Entre as canções que se popularizaram na massa vascaína estão:
“O Sentimento Não Pode Parar: Ole ole ole ole ole ole ola... Ole ole olé, a cada dia, te quero mais… Sooooou Vascainoo… e o sentimento… Não pode paraaaaaar!!
EU Sou Boêmio Sim Senhor: Eu sou boêmio sim senhor! E bebo todas que vier! O meu único amor! E dá-lhe, dáááááá-lhe meu Vasco! E dá-lhe, dáááááá-lhe meu Vasco! E dá-lhe, dá-lhe meu Vasco!!!
A Mulambada Toda Chora: Ôôôôô, Vascão olê olê olê x3, Ôôô, E no Maraca vou curtir, Em São Janú vou me acabar, E a mulambada toda chora, Não tem Estádio pra jogar.
SEMPRE AO SEU LADO: Sempre ao teu lado até o fim, Minha vida é você, E a torcida do vascão, Sempre tão linda, Nós viemos para te apoiar, Juntos vamos cantar, Na alegria e na dor, O sentimento não para, Pois todo vascaíno, Tem amor infinito, Cantarei de coração, Vasco da gama, Vasco da Gama”.

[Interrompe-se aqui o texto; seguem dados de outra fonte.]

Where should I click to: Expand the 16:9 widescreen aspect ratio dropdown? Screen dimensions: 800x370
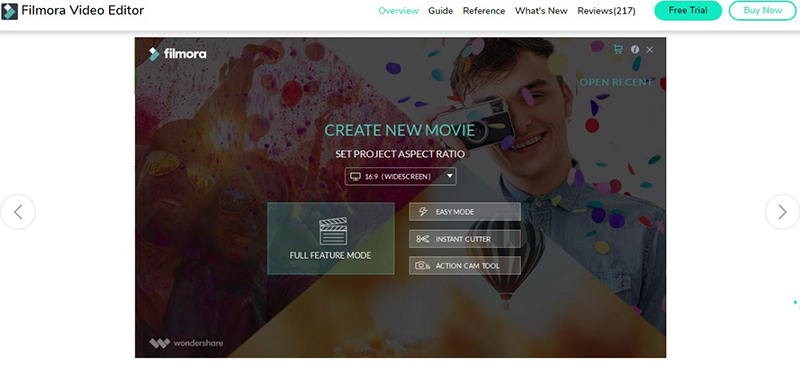(x=401, y=177)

Em pouco tempo os meios de comunicação começam a dar um tratamento especial para este fenômeno que, passam a ser encarados pelas organizadas, como “os queridinhos da mídia”, com reportagens e matérias especiais que destacam “os torcedores que não cantam palavrões”, que não brigam. Enfim, passam a ser a nova referência para  as arquibancadas que se modernizavam. Em artigo sobre estas novas torcidas, Bernardo Hollanda (2014) salienta que os princípios de conduta destes movimentos são compatíveis com os discursos apregoados pela mídia: “tais princípios são também esperados pelos novos gestores do futebol, que entendem os esportes como fronteira ilimitada para o business, dentro de uma cadeia de consumo inaugurada nas arenas remodeladas para os megaeventos esportivos”. Um perfeito casamento entre os novos torcedores e uma mídia querendo transformar os torcedores em consumidores. O tempo de criminalizar as torcidas organizadas estava chegando ao fim. Agora, a moda era apoiar “as novas torcidas” que na sociedade do espetáculo transformavam o futebol em uma mercadoria mais confiável. Pelo menos é o que muitos que controlavam a  mídia acreditavam ...
Fonte: Livro “100 anos da Torcida Vascaína”, escrito pelo historiador Jorge Medeiros.


[1] Os primeiros grupos deste tipo no Rio de Janeiro foram fundados em 2006: Loucos pelo Botafogo, Legião Tricolor e Urubuzada.